Screenshot grounding data

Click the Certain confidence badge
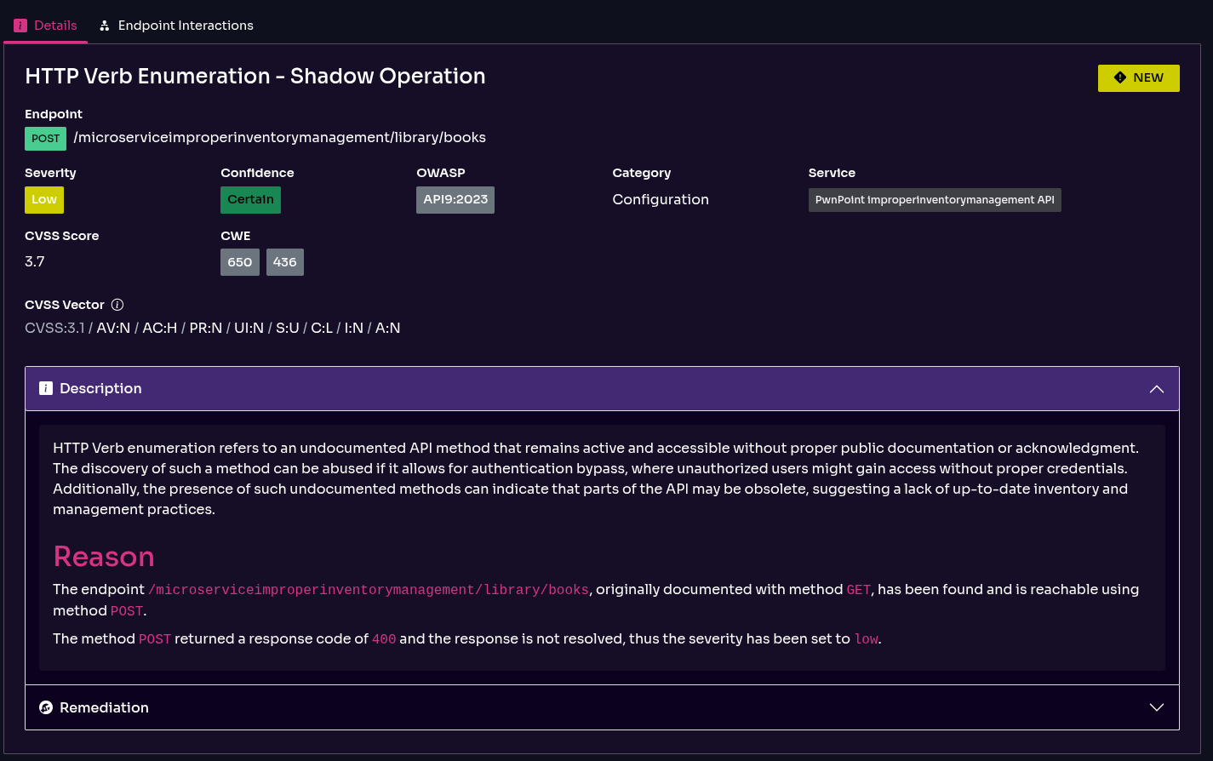[250, 199]
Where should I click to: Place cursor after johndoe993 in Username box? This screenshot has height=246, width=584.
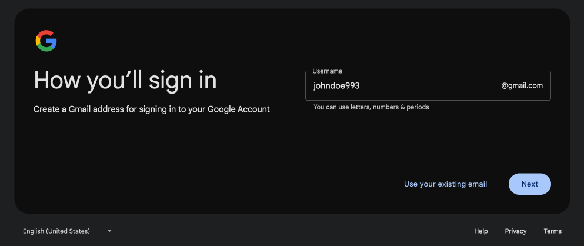click(x=361, y=86)
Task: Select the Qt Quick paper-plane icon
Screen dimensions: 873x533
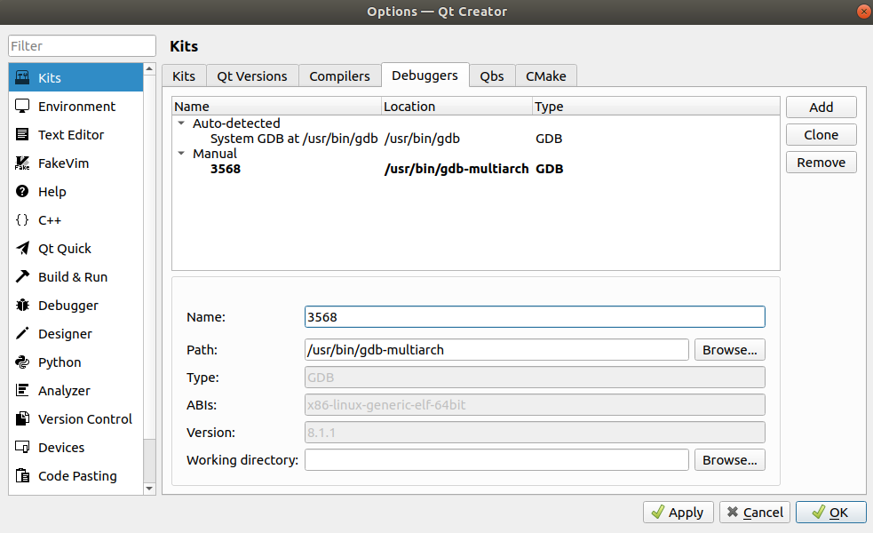Action: pos(22,249)
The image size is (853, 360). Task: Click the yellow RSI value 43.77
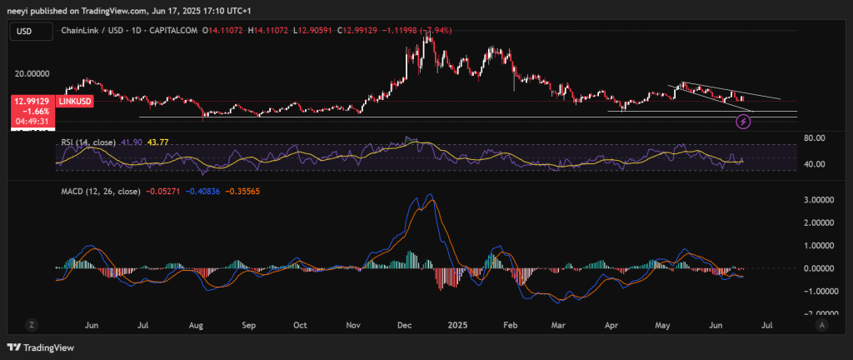(x=158, y=143)
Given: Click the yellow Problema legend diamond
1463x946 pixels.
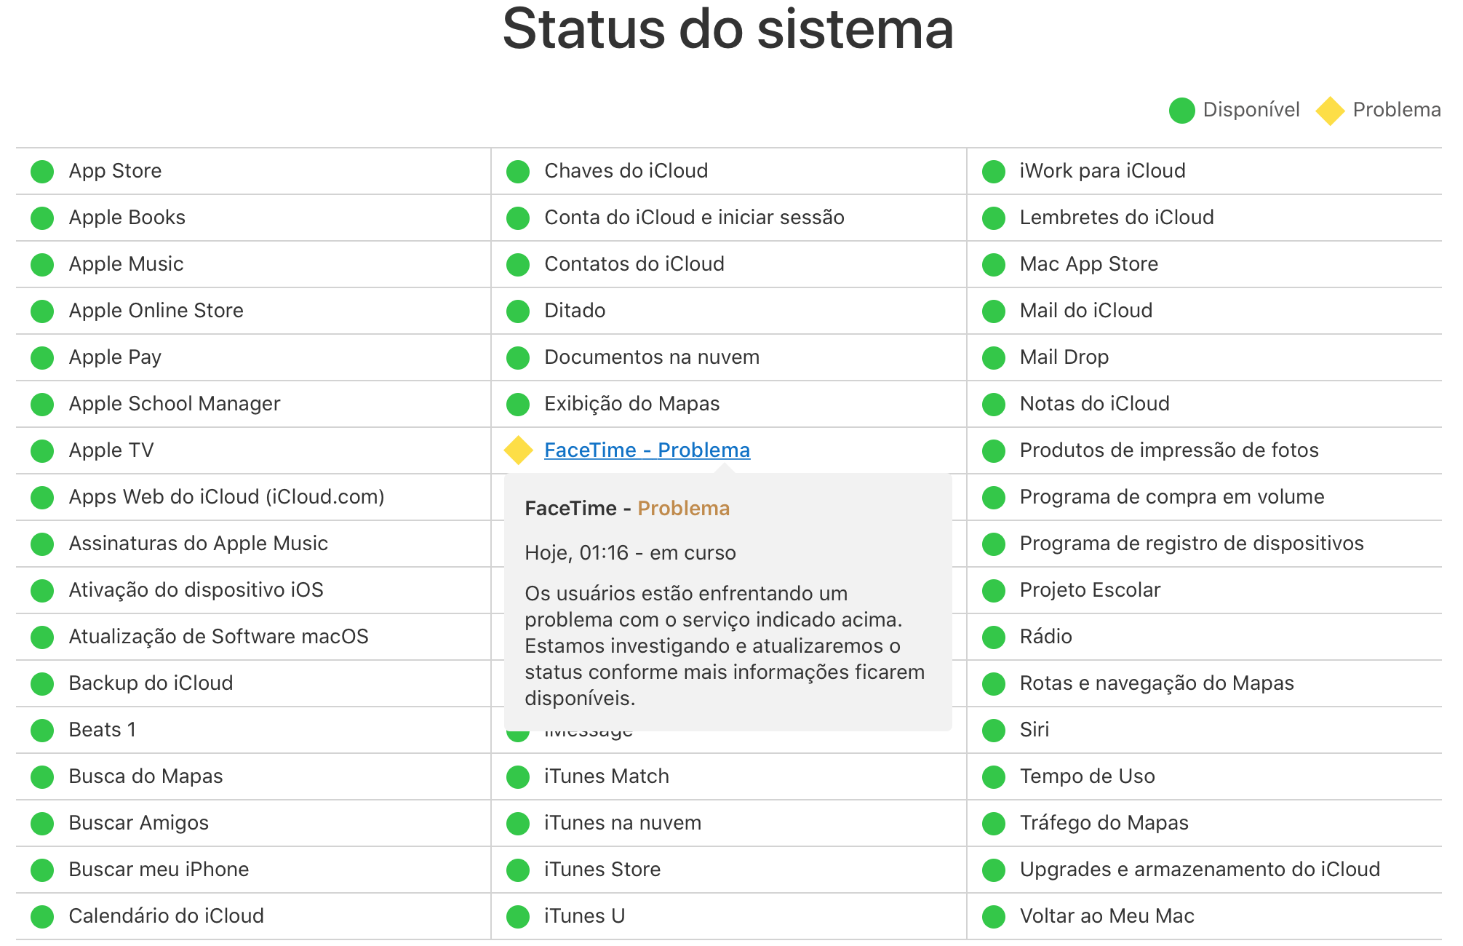Looking at the screenshot, I should pos(1329,111).
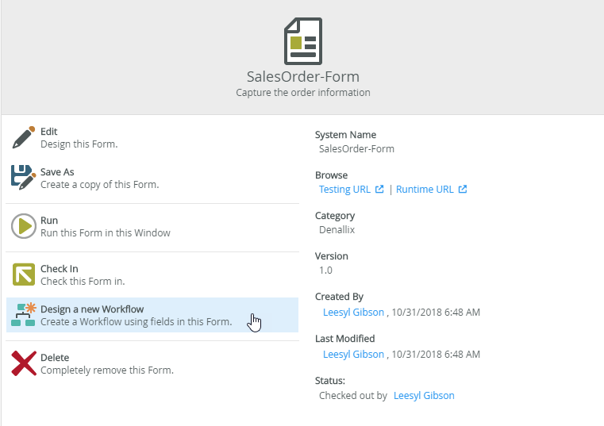Choose Save As to copy Form
This screenshot has height=426, width=604.
98,178
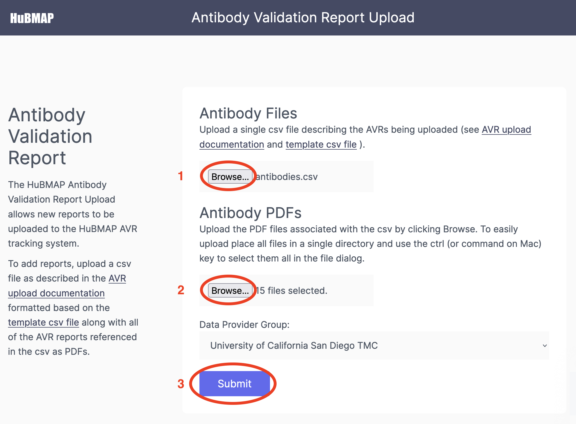Click the red step number 3 annotation
This screenshot has width=576, height=424.
click(x=181, y=384)
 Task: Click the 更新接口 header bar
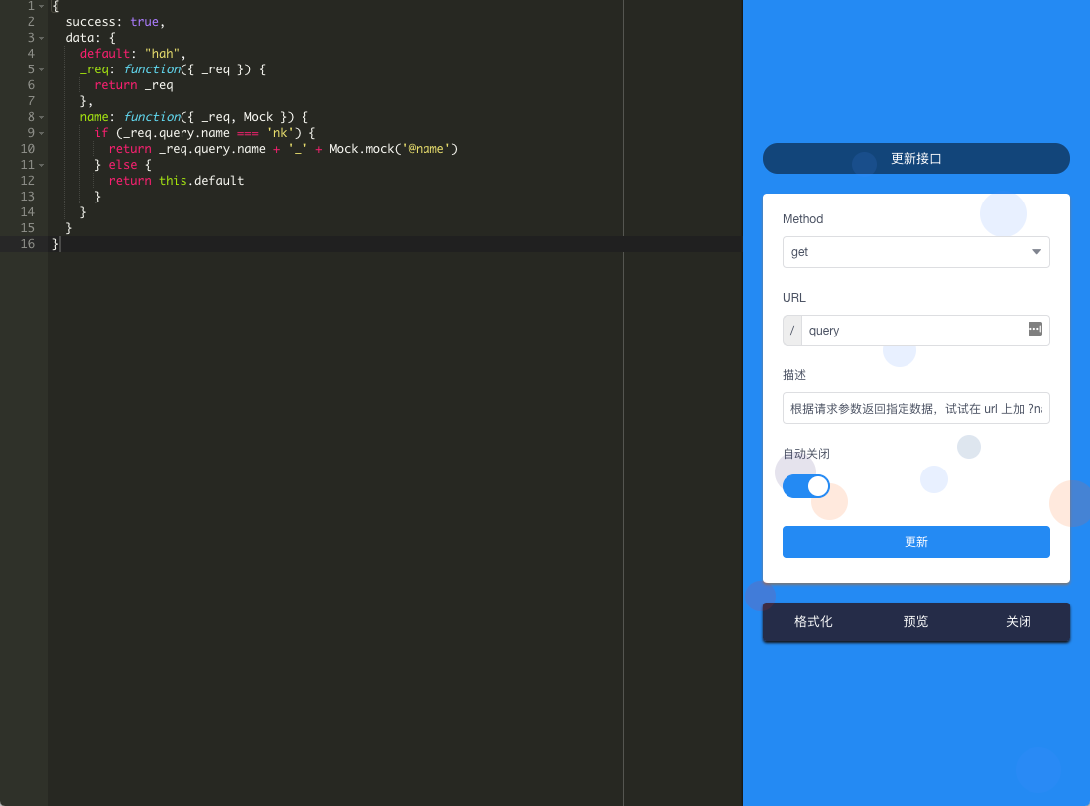tap(915, 159)
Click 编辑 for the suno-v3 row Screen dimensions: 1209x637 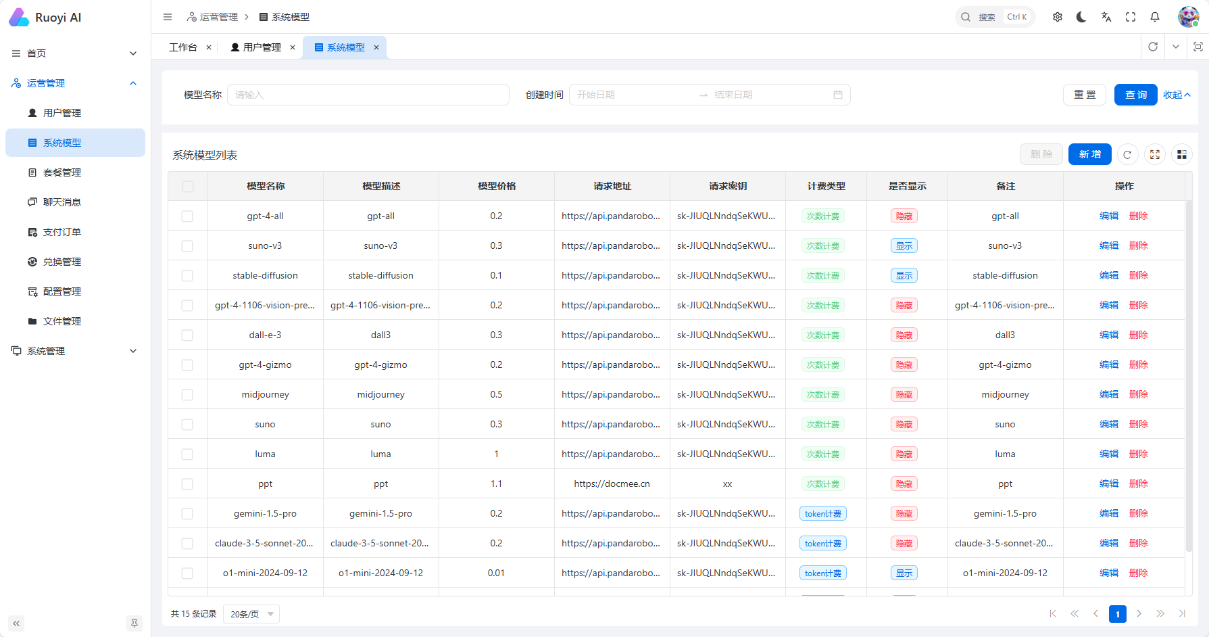(x=1108, y=246)
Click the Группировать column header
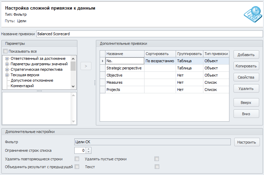Screen dimensions: 264x175 [x=189, y=54]
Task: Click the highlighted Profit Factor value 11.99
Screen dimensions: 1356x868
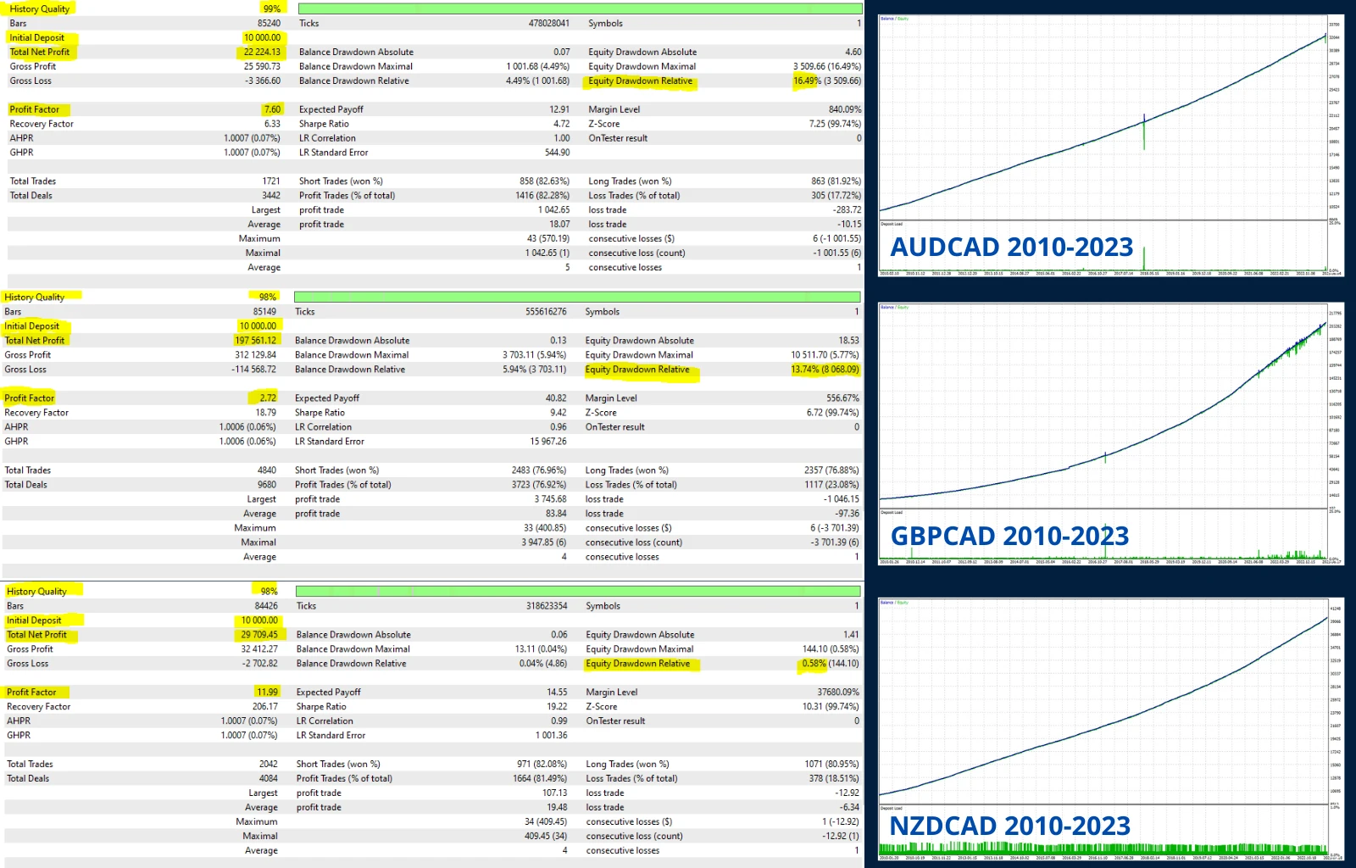Action: click(x=267, y=693)

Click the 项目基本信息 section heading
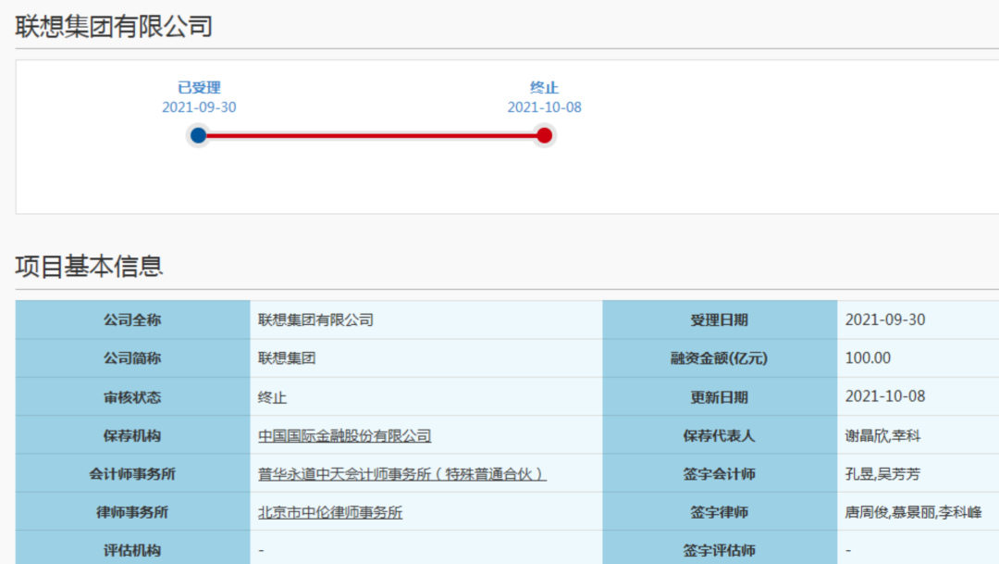coord(89,266)
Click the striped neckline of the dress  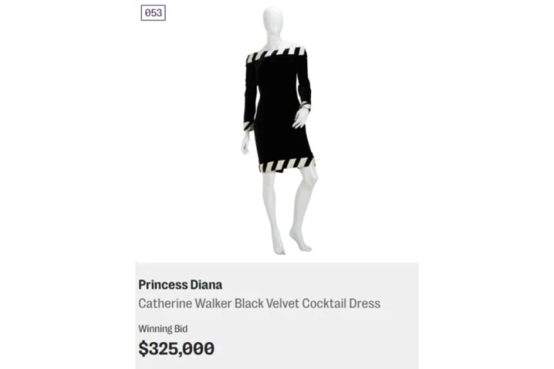tap(276, 54)
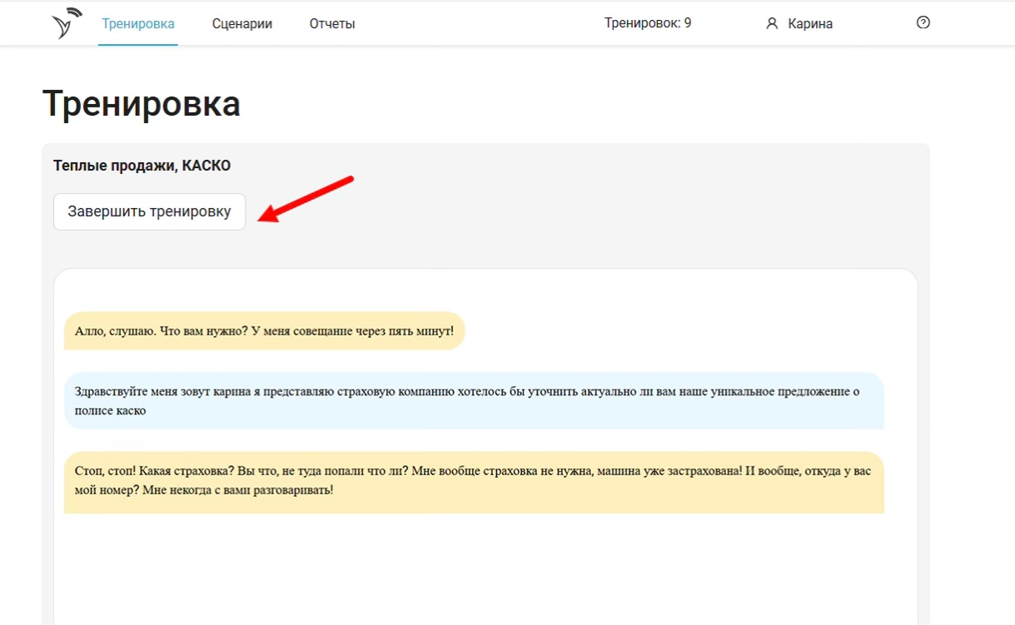The image size is (1015, 625).
Task: Click the Тренировок: 9 counter
Action: click(648, 23)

## [Exercise aim]
Where pictures appear, drop them, and reproduce exactly only the lines running from the beginning of the data to the line that contains "Task: Select the Qt Quick paper-plane icon", inclusive.

## [The answer]
Click the Certain confidence badge
[250, 199]
Where should I click to: Place cursor after johndoe993 in Username box? This screenshot has height=246, width=584.
click(x=361, y=86)
Task: Select the Qt Quick paper-plane icon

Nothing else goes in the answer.